Covalent Recruitment of NEDD4 for Targeted Protein Degradation: Rational Design of Small Molecular Degraders

Targeted protein degradation (TPD) has emerged as a promising therapeutic strategy for treating various diseases. However, current small molecule degraders predominantly rely on a limited set of E3 ubiquitin ligases, such as CRBN and VHL, which restricts their applications. Here, we report that incorporation of the 2H-azirine chemical handle into the EGFRL858R/T790M/C797S inhibitor induced remarkable degradation of the targeted protein. Proteomic profiling and functional validation confirmed that the NEDD4 E3 ligase was covalently recruited by 2H-azirine through engagement of C1286 residue, facilitating target degradation. Furthermore, the 2H-azirine moiety demonstrated versatility by acting as a small molecular degrader when conjugated to various ligands, effectively mediating the degradation of CDK4, PDE5, BTK and Brd4. More importantly, using the identical protein ligand scaffold, we demonstrated that the 2H-azirine based probe can degrade proteins resistant to degradation by CRBN or VHL recruitment. This approach provides a rational strategy for developing novel small molecular degraders that target alternative E3 ubiquitin ligases. Notably, these degraders significantly outperformed their parent kinase inhibitor in suppressing cancer cell growth.

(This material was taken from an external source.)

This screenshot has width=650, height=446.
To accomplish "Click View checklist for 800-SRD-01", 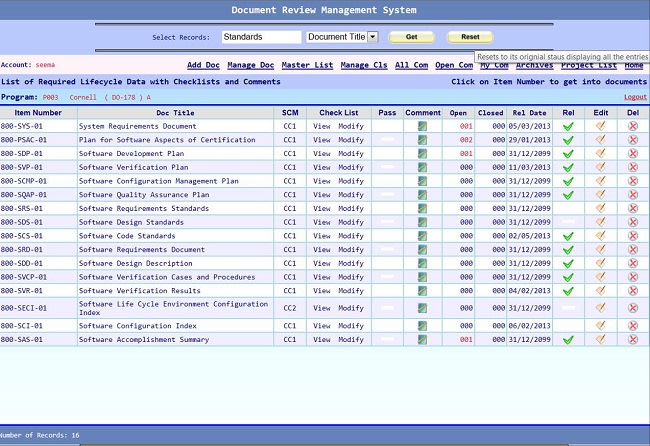I will coord(322,250).
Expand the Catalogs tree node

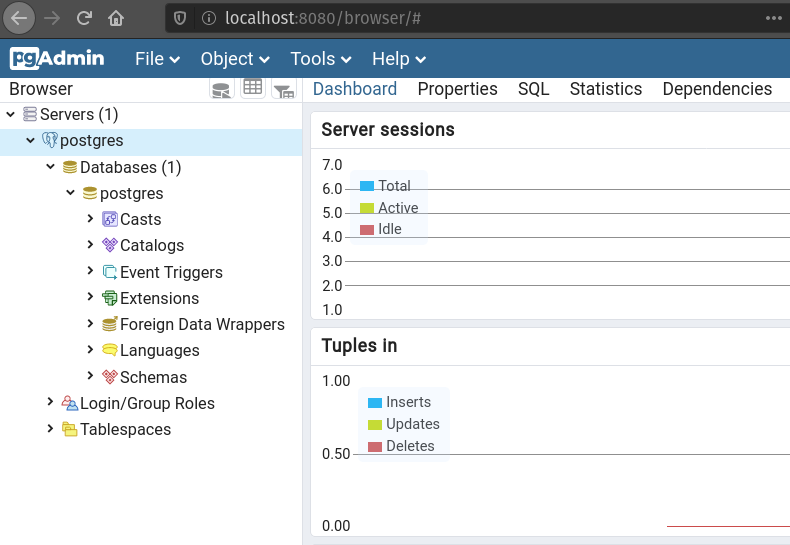(91, 245)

靶向蛋白质降解（Targeted protein degradation, TPD）已成为治疗多种疾病的极具潜力的治疗策略。然而，当前小分子降解剂主要依赖CRBN、VHL等有限的E3泛素连接酶种类，这极大限制了其应用范围。本研究报道，将2H-吖丙因（2H-azirine）化学官能团引入EGFRL858R/T790M/C797S抑制剂中，可诱导靶蛋白发生显著降解。蛋白质组学分析与功能验证证实，NEDD4型E3泛素连接酶通过结合C1286残基，被2H-吖丙因共价招募，从而促进靶蛋白降解。进一步研究表明，2H-吖丙因基团具有良好的通用性：当与多种配体缀合时，该基团可作为小分子降解剂，有效介导细胞周期蛋白依赖性激酶4（CDK4）、磷酸二酯酶5（PDE5）、布鲁顿酪氨酸激酶（BTK）以及溴结构域蛋白4（Brd4）的降解。更为重要的是，采用相同的蛋白配体骨架，本研究证实基于2H-吖丙因的探针可降解那些无法通过CRBN或VHL招募实现降解的耐药蛋白。该策略为开发靶向替代E3泛素连接酶的新型小分子降解剂提供了理性的设计思路。值得注意的是，这类降解剂在抑制癌细胞增殖方面的效果显著优于其母本激酶抑制剂。